### [CHALLENGE]
Scale the items that begin at the line containing "You are a computer-use agent. Viewport: 1068px" and end with the line containing "pyautogui.click(x=300, y=923)", and give back only those lines in full. Multiply each click coordinate in the answers by 1.6 and round to whole numbers, halves up, leaving every other number and all other text unchanged.

▬▬▬▬▬▬▬▬▬▬

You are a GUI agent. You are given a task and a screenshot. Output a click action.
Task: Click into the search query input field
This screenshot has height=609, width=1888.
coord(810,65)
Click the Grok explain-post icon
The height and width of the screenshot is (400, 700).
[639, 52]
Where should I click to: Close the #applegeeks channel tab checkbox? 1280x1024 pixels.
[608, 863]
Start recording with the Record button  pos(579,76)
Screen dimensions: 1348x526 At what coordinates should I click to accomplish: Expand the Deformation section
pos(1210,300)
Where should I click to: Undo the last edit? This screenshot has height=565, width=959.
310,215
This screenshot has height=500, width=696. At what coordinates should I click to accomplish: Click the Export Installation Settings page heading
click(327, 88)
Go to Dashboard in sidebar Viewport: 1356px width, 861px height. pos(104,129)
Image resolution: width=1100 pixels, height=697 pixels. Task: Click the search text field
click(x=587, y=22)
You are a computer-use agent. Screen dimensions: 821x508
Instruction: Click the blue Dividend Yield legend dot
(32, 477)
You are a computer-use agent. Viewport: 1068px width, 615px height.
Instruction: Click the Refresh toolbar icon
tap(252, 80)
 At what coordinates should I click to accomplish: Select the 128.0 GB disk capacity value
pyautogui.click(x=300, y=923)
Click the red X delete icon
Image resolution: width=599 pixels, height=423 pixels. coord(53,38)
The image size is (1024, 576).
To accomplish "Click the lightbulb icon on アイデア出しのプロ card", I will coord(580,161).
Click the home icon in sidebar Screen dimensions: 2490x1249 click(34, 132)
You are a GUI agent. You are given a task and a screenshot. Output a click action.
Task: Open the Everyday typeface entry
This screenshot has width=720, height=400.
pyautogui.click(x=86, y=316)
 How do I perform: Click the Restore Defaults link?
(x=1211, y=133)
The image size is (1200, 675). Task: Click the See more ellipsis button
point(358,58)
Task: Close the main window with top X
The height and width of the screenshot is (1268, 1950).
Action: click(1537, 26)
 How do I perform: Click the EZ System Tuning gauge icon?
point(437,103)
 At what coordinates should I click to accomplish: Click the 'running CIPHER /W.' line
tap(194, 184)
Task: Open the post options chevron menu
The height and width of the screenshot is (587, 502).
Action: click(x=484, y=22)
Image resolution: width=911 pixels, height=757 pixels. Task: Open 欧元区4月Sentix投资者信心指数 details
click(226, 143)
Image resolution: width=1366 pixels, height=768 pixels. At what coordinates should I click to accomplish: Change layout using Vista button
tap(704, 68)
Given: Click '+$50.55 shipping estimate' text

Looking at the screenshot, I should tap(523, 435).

▬▬▬▬▬▬▬▬▬▬

### [SOLUTION BELOW]
You are a computer-use agent. Viewport: 1068px width, 615px height.
Instruction: Click the Refresh toolbar icon
tap(403, 128)
 At what coordinates should I click to accomplish: Select the 128.0 GB disk capacity value
pyautogui.click(x=480, y=1477)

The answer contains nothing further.